Have you participated in the SSAC?

Examples of 'Slots', and 'Lucky Target'
Examples of ‘Slots’, and ‘Lucky Target’

One’s first question may be, what the heck is an SSAC?

The Society Seasonal Archery Challenge, SSAC for short, is to provide more unique and continuously changing shoots which are still standardized such at every archer SCA wide is shooting the same competitions, for one season at a time. This idea was inspired by Atlantia”s Seasonal Challenge. The competition is sponsored by the Quivers & Quarrels, the SCA Archery Community.

What makes this ever-changing, ongoing shoot so much fun is the departure from the norm. You may live somewhere where the targets you always see are Royal Rounds, not that there is anything wrong with that, but if you are looking for more diversity (or just something different), this is a ‘low barrier to entry’ option.

The targets are generally easy to construct, or simply add different rules to existing targets. Some shoots, like the slots pictured above, can rely on a ‘mask’ in front of a standard or period target. Once you look at the sheer variety of shoots, it’s easy to see how this can be, and is a fun competition.

Some of the shoots are based on period shoots as well. Look into the descriptions and conversations around them.

At the time of writing, the shoot is ‘Lucky Target‘. For this one I had previously printed out targets at my local copy shop ‘MinuteMan Press’ and they were relatively cheap. As far as construction, and have some 3M spray adhesive and grabbed some random cardboard laying about. Sandwiched/laminated the paper target to the cardboard, and now this target can be pinned to any royal round or standard backer. Don’t have pins? Grab some wire hangers, clip them into two to four 4-6″ lengths. Twist one end into a ball with pliers, voila! For about $1.00-2.50 per target you will be bringing a whole new dynamic to your practice or event!

Share this great event far and wide and if you think you have a great idea, you can share it! Simply e-mail Sir Jon and let him know!

Get Those Archery Scores In! Royal Rounds, IKAC, and IKCAC

I was inspired today by the words of Excellency Evelynne Merrymet of Black Diamond.

How can we increase participation in the scoring aspect of the game we love?

This touches several areas and instead of responding in an e-mail chain I’d like to share some thoughts if it helps at all…


When it comes to scoring shoots, not all practices are built the same.
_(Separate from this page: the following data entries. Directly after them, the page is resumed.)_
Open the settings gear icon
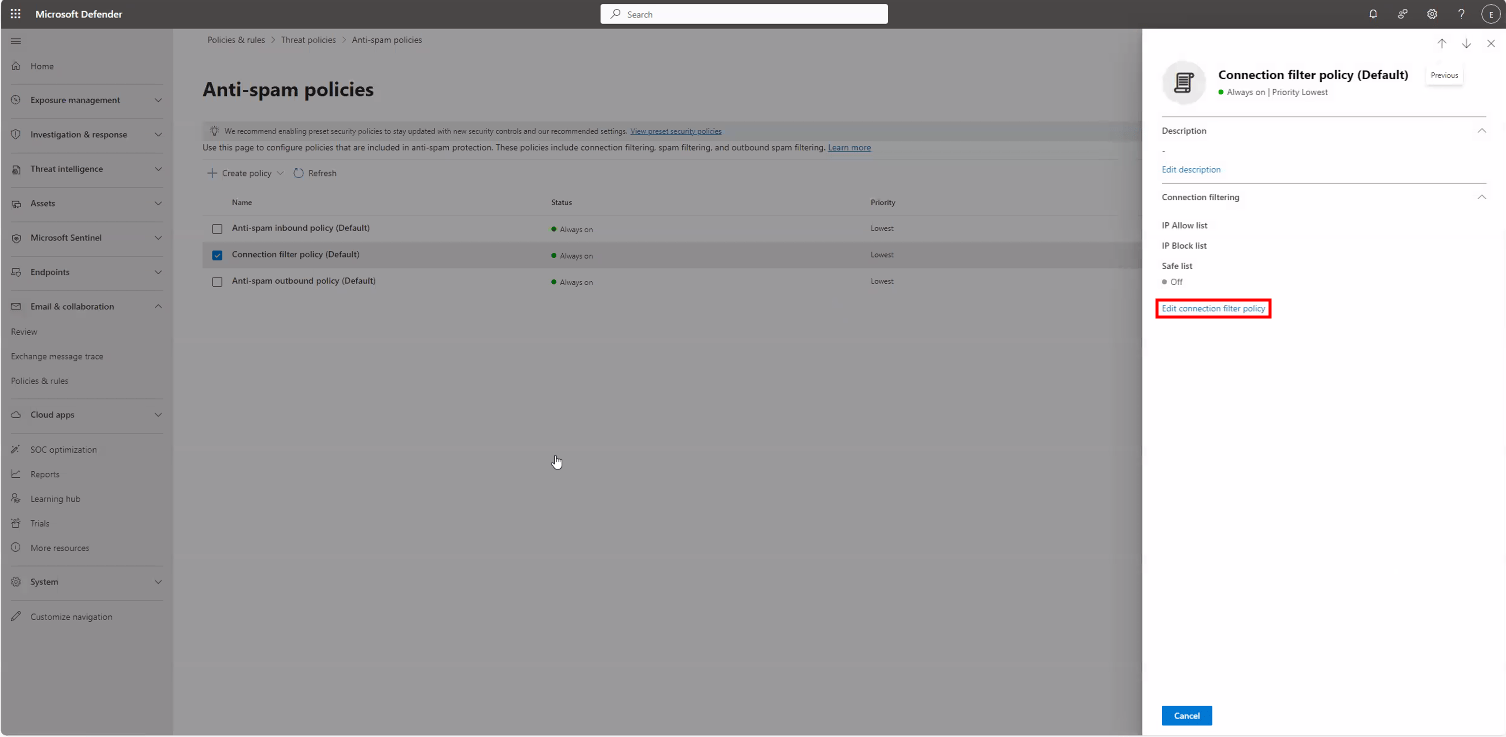The height and width of the screenshot is (737, 1506). pyautogui.click(x=1432, y=14)
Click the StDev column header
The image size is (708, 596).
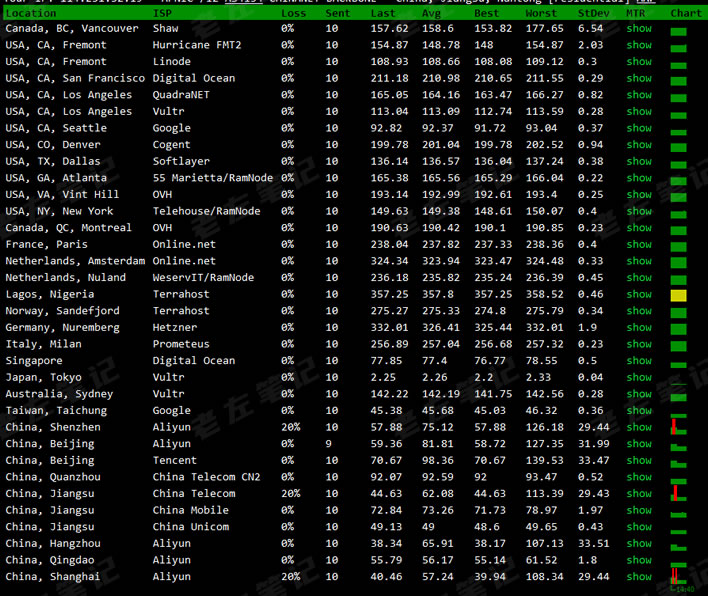594,13
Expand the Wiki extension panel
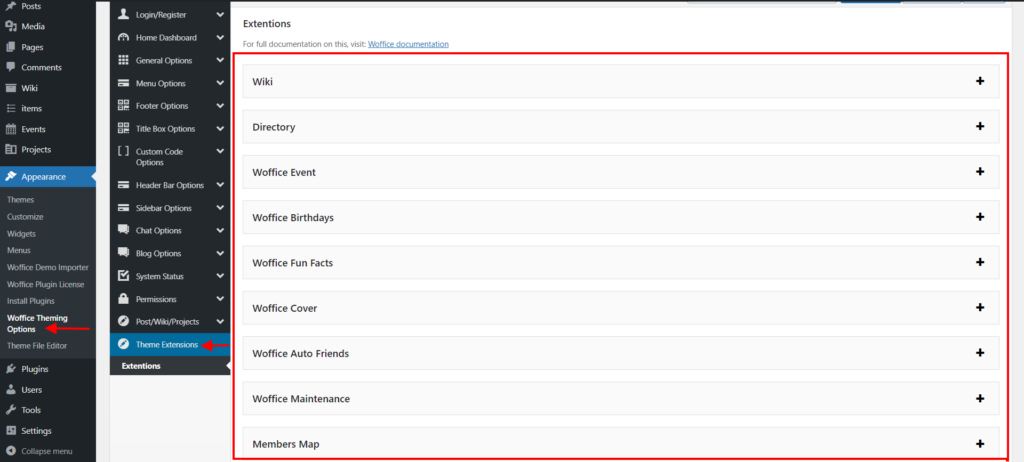This screenshot has height=462, width=1024. click(x=980, y=81)
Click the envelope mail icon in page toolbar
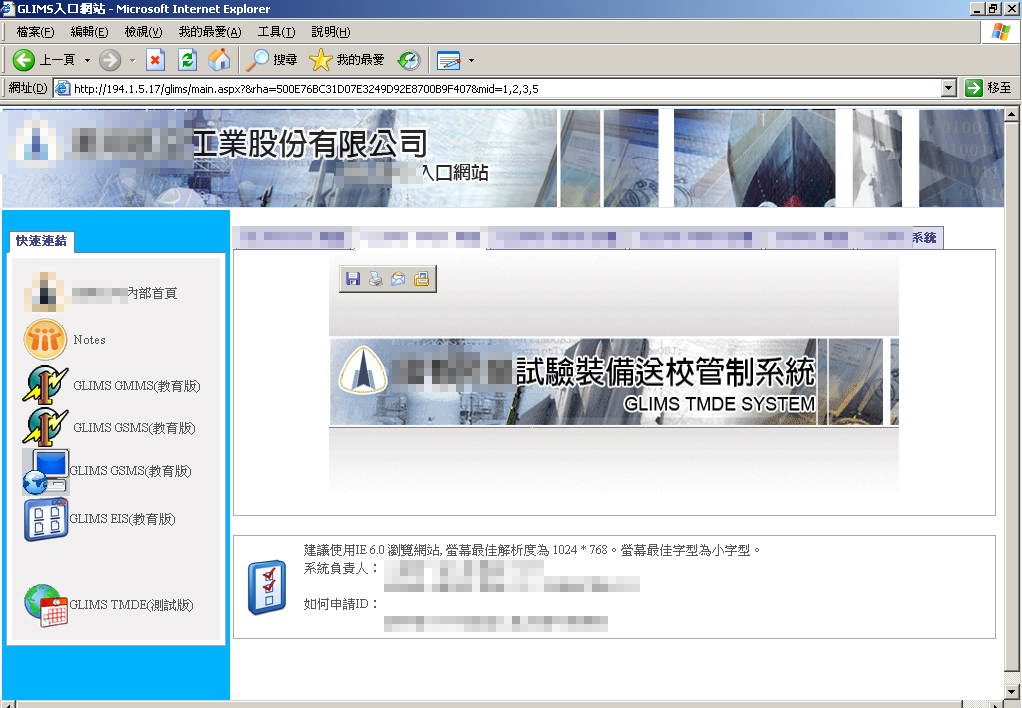 tap(398, 280)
In some cases the practices are small, democratically run, or just not organized. This is not an indictment, rather a reality. Sometimes a practice is simply a group of friends getting together to hang out and fling arrows together. They chat beforehand or generally agree on how it will be run. As someone who runs a `thing`, we should always try to think past ourselves and our friends needs and think about the populace. I may be done shooting Royal Rounds, but it doesn’t mean newcomers are, or seasoned archers for that matter. There are many practices I set up the IKCAC target to have it sit lonely… “I miss being shot on a regular basis,” Syr Rendre du Singe confided to me on a long winter’s night as the wind howled in the lonely pines as vacant as his scoreless soul. You may not even need to set it up physically, but by having it set up, there is no barrier to entry, and it advertises the shoot.


People should know, and it should be advertised that `your` practice includes Royal RoundsIKAC, SSAC, etc… Not everyone may participate, and lord knows I’ve set up IKCAC and Royal Rounds many times they were never scored. But if people know they want to score and they can depend on the availability, they may come. Set up the targets every time. You may not shoot a Royal Round every time, but it will be ready to go when anyone else is. Part of the beauty of using the 60cm FITA targets is that they are easy to put up, and ready for whatever game you may wish to play.


How can we better lay the groundworks for submitting scores? Perhaps having a sign in at practice. Get people used to the idea of ‘low barrier’ paperwork. Do they have to sign in? This may depend on the Kingdom, but in my case, not a requirement. But it would be nice to know who showed up, especially as it relates to newcomers and Seneschals. Remember that practices can be open and one need not be a SCA member to participate. This can be an opportunity to better get to know someone. Always have scoring sheets and a clipboard available. Plenty of pencils. A quick trip to an Office Depot will have you set up for years. Buy two sets, and entrust a few key people with the forms so no matter what, someone can always be there with score sheets. Practice speed rounds or at various ranges to get people used to the procedures of scoring. This can also be a way to get people to break out of their ‘but I can’t hit a target at 40 yards’ line of thinking.


Challenge yourself and others to score with varying equipment. I have been shooting crossbow almost exclusively for a long time (training for combat archery went to laziness ;p), but what about a horse-bow? Longbow? Challenge others to use new equipment and broaden their horizons. Challenge yourself! Use the Royal Rounds score as a measure of comparison between the various equipment options. Advertise, set up, and shoot SSAC targets! These change over time and can offer a sense newness and or competition. Challenge others to shoot a Royal Round even if it isn’t submitted. These scores can be, and are to many, a useful tool in gauging their performance.

There is more Im sure and I am NOT the last word, or the smartest but I hope to start and add to the conversations!